Hypothesis: Patients with a Fontan type palliation are limited by preload, or the rate at which blood returns to the heart after passively traversing the pulmonary capillary bed. By decreasing pulmonary vascular resistance using an endothelin receptor antagonist, both ventricular filling pressures and volumes will increase with a simultaneous decrease in systemic impedance to flow and decrease in central venous pressures, leading to an improved capacity to increase cardiac output, and thereby an improvement in patient functional status. Patients who are candidates for the study will be randomized to a double-blind single crossover study.

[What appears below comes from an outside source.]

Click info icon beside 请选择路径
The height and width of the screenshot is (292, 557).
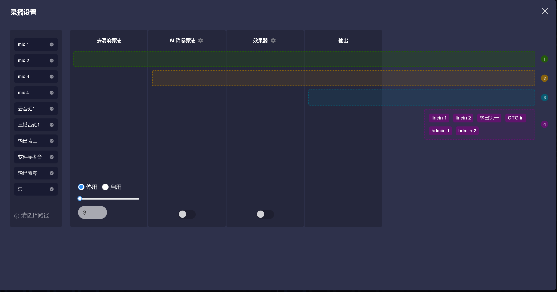tap(17, 216)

Therapy with either ambrisentan or placebo will be continued for 12 weeks, with a 2 week washout period between treatment periods. Subjects will be subjected to a VO2 max test to evaluate exercise capacity at enrolment, and on the last day of each treatment period. As a component of the VO2 max testing the patient's VE, VCO2, VE/VCO2 slope, ventilatory anaerobic threshold (VAT), peak work, efficiency, and other physiologic parameters as typically obtained from cardiopulmonary testing will be assessed. In addition, each patient will be asked to complete an SF-36 quality of life questionnaire at enrollment, and on the last day of each study period.
Study Type
INTERVENTIONAL
Allocation
RANDOMIZED
Purpose
TREATMENT
Masking
QUADRUPLE
Enrollment
28
Washington University School of Medicine
St Louis, Missouri, United States
Change in VO2 Max
Time frame: Baseline compared to 12 weeks therapy with either ambrisentan or placebo
Quality of Life
Change in Rand 36-item Short Form (SF-36) physical function score (0-100). On the Rand SF-36 questionnaire, a score closer to 100 (higher) suggests lesser disability, while a score closer to 0 (lower) suggests more disability.